Perbedaan kedudukan/status dari pihak yang memberi penjelasan, akan berpengaruh terhadap penjelasan yang diberikan. Pihak yang secara formal menurut hukum diberi wewenangan untuk melakukan penafsiran, penjelasan/tasir yang dihasilkan memiliki kekuatan hukum jika dibuat sesuai dengan syarat-syarat yang berlaku.

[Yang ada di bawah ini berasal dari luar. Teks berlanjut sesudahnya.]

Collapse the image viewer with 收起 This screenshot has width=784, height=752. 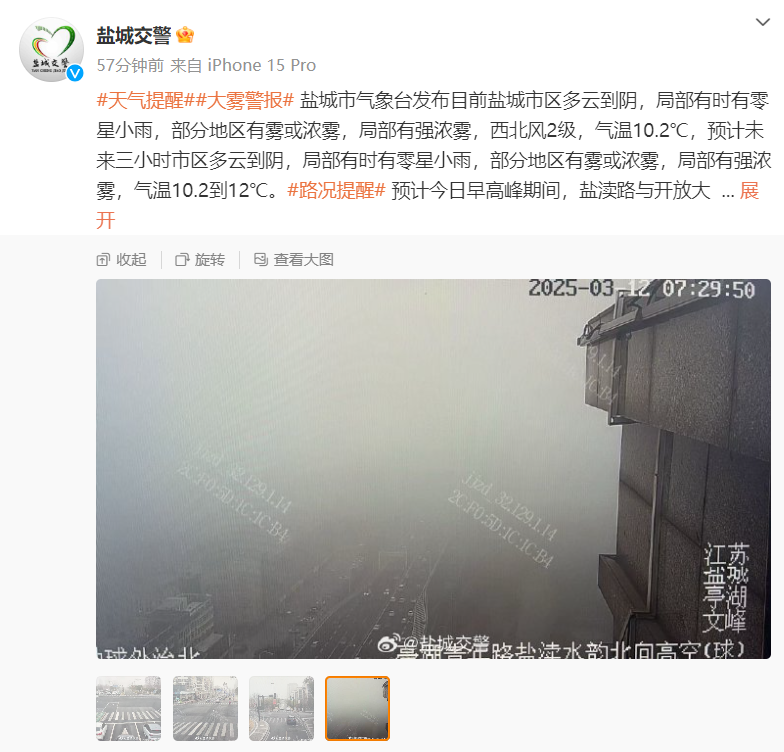122,260
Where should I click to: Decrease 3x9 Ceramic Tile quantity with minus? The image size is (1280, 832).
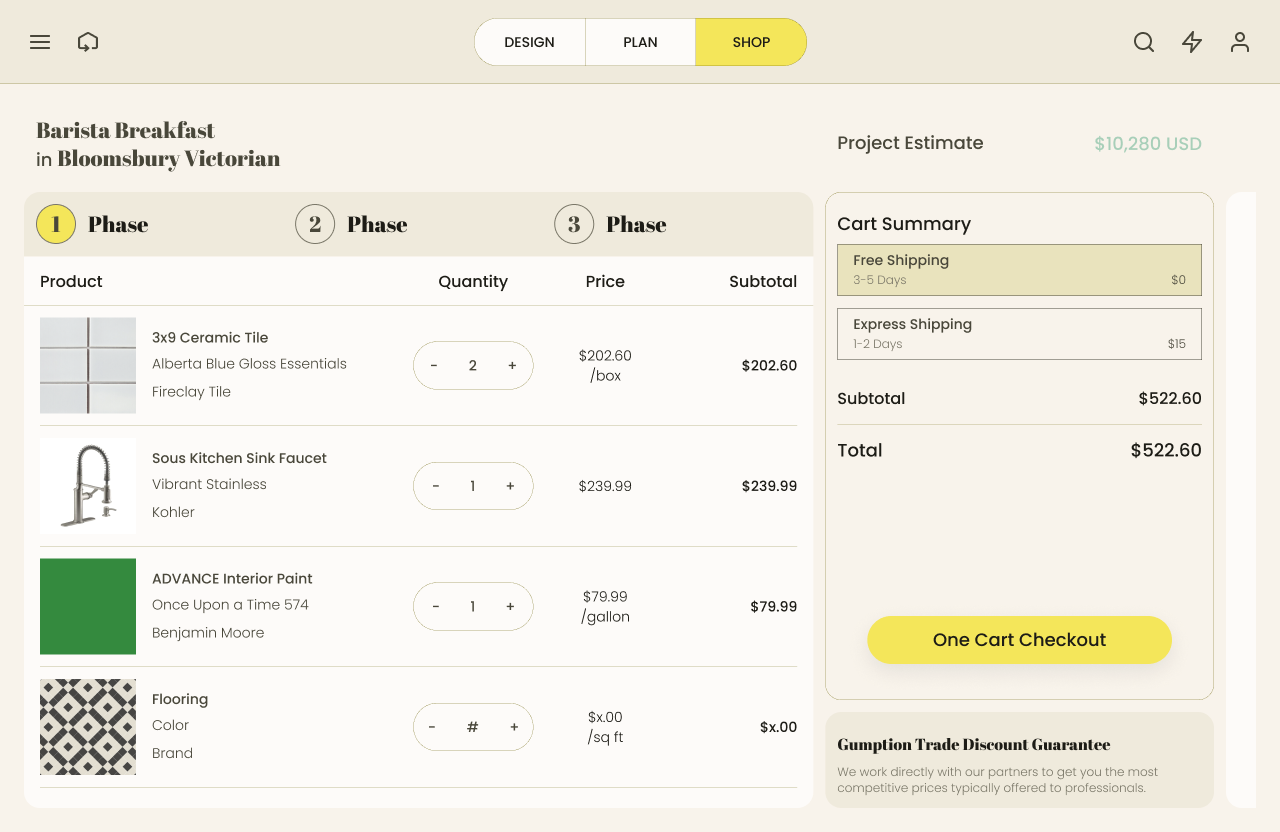click(434, 366)
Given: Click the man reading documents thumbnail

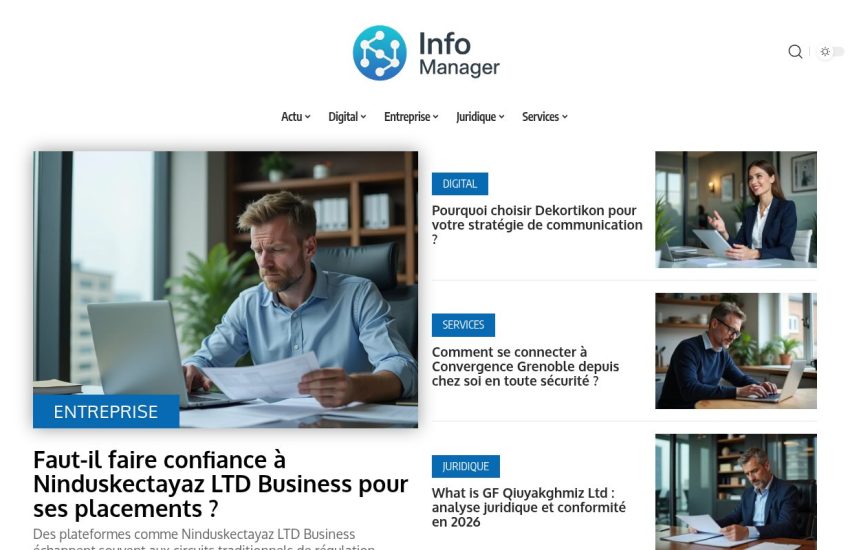Looking at the screenshot, I should (736, 492).
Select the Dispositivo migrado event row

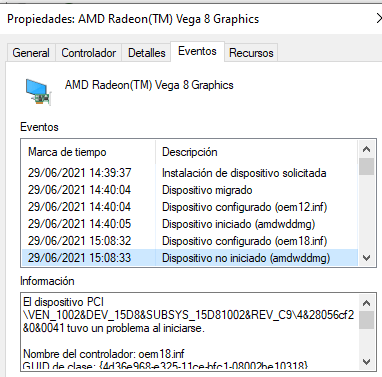click(190, 190)
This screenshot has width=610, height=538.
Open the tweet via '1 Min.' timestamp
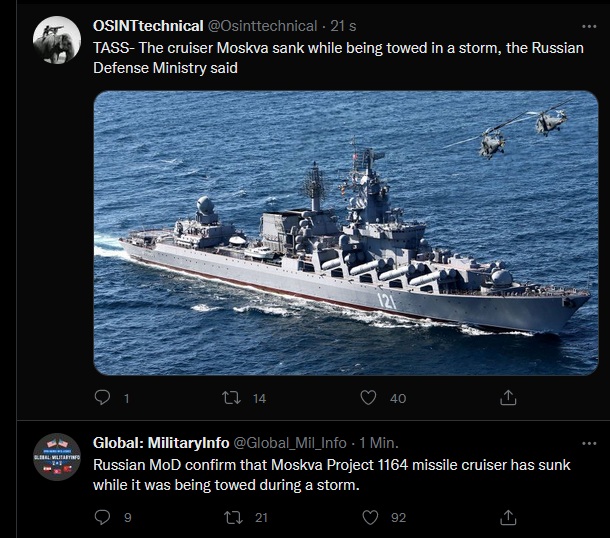click(379, 442)
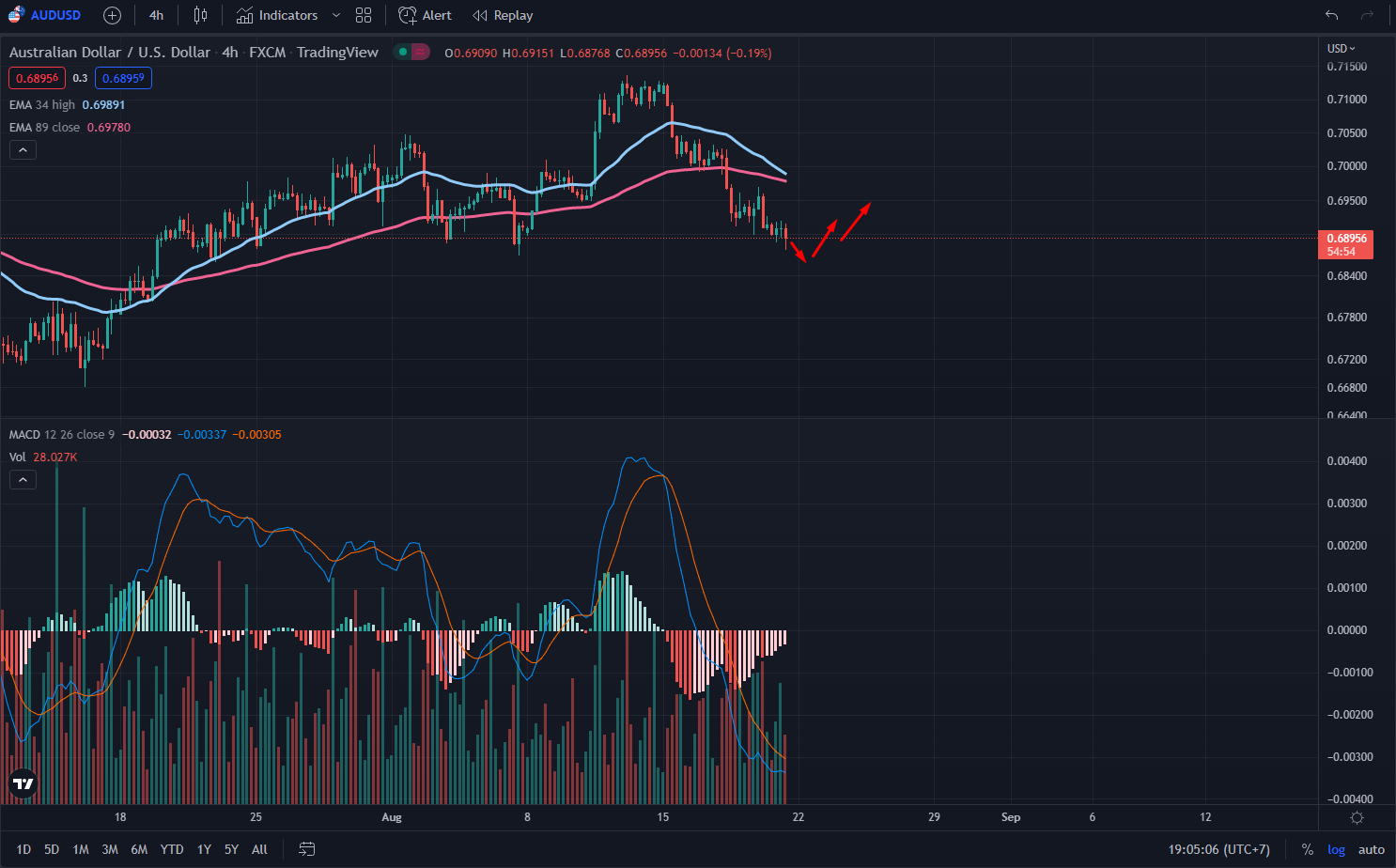This screenshot has height=868, width=1396.
Task: Select the YTD time range
Action: point(172,849)
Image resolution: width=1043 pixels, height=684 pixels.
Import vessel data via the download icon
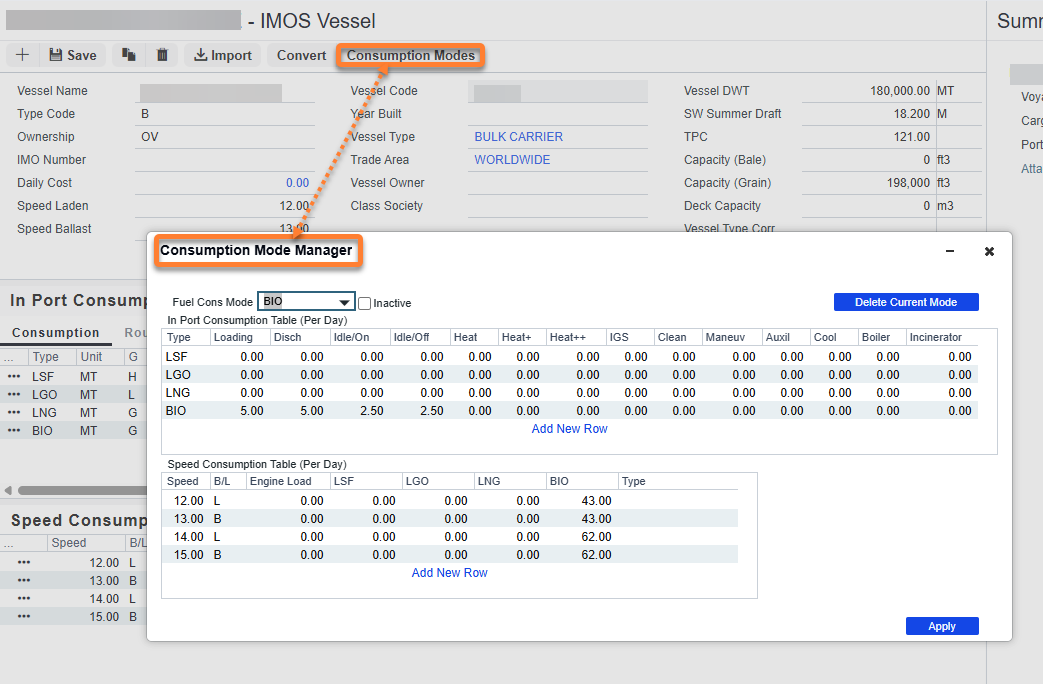tap(223, 55)
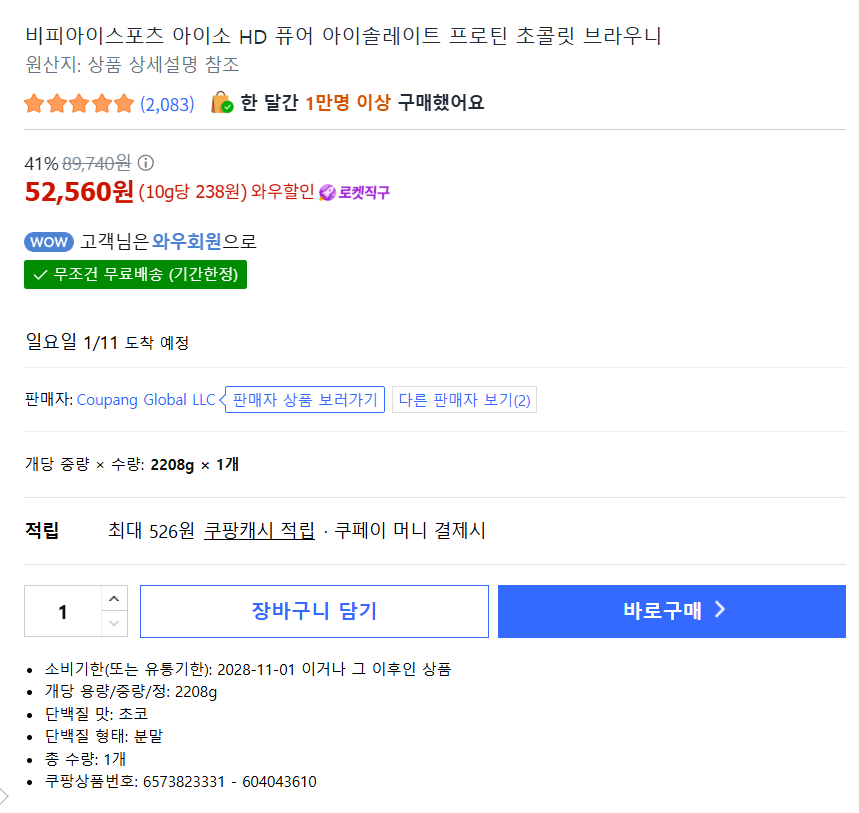Image resolution: width=859 pixels, height=813 pixels.
Task: Click the free shipping checkmark icon
Action: tap(41, 275)
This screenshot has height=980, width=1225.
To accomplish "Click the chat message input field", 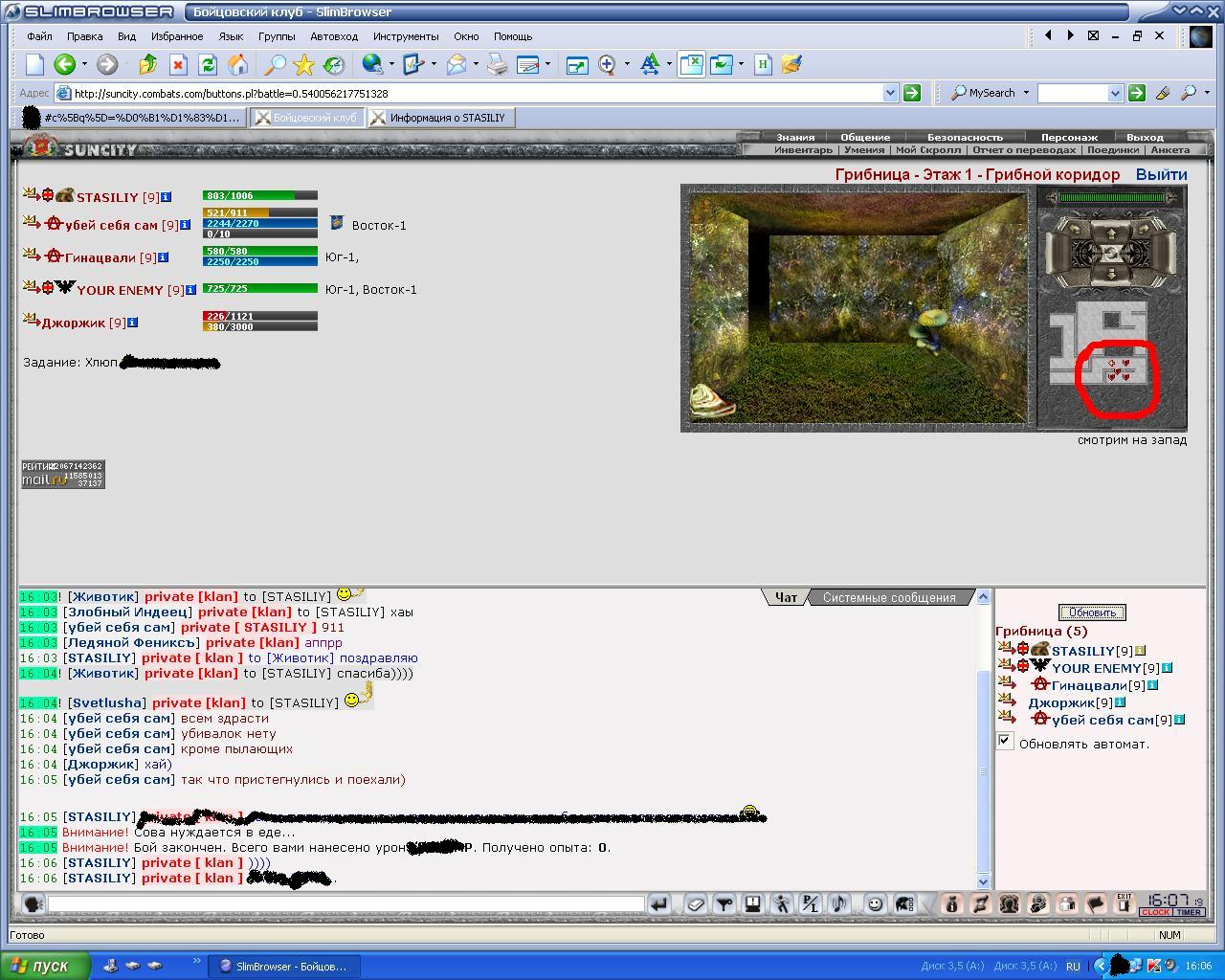I will [x=345, y=903].
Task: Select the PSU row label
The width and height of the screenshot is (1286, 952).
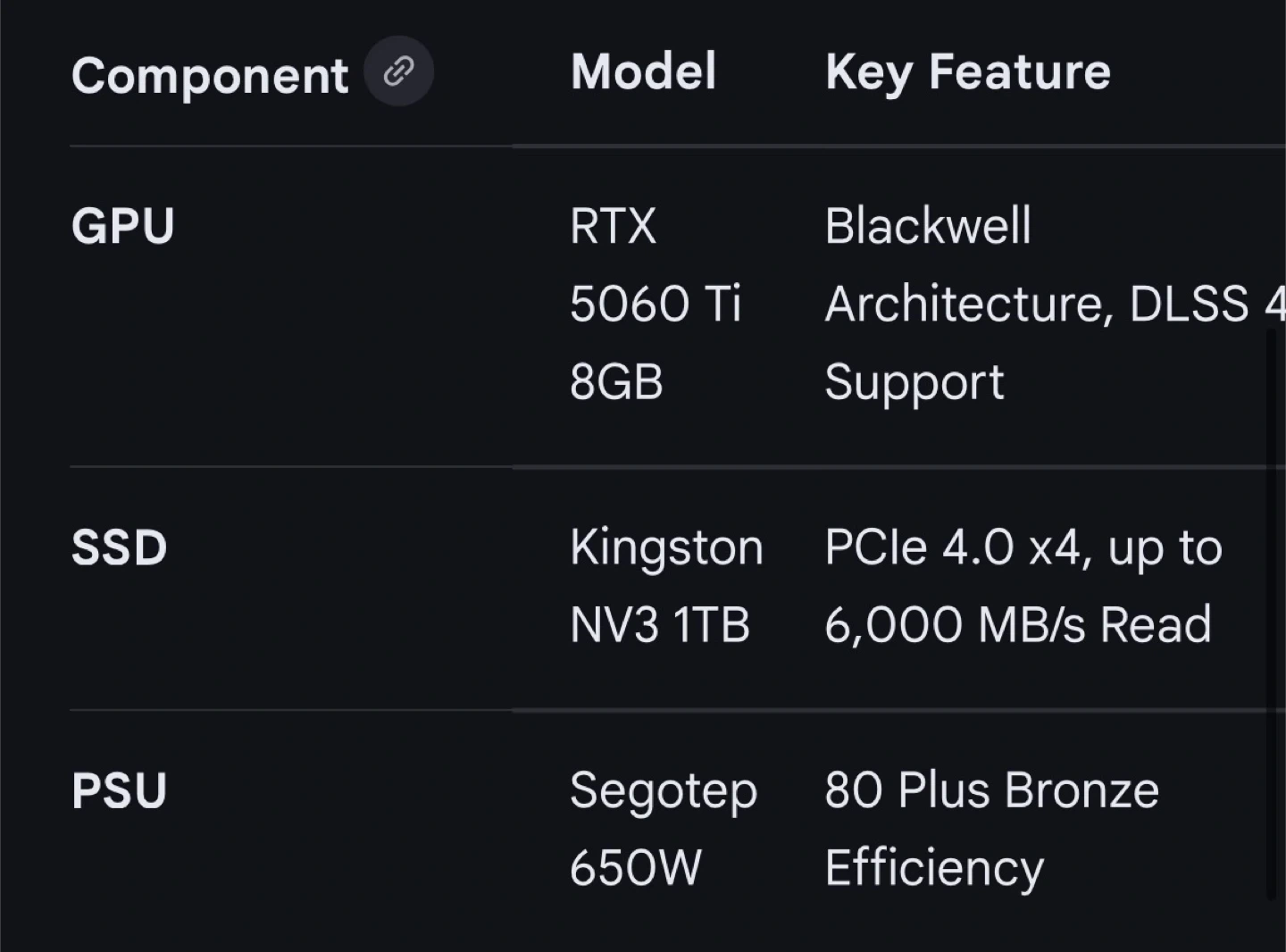Action: click(x=120, y=790)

Siapakah yang berwenang melakukan tafsir konstitusi terhadap sistem peradilan di Indonesia? Konstitusi atau undang-undang dasar sebagai hukum tertinggi negara (the highest law of the land) tentu tidak mungkin memuat norma hukum sampai detail dan lengkap. Pengaturan penyelenggaraan kehidupan bernegara melalui organ-organ negara dan pengaturan tentang hak/kewajiban serta perlindungan warga negara (yang merupakan bagian utama dalam konstitusi) memerlukan pengaturan lebih lanjut. Pengaturan berbagai hal yang diperintakan dalam undang-undang dasar dalam bentuk peraturan hukum yang tingkatnya lebih rendah dikenal dengan sebutan undang-undang organik.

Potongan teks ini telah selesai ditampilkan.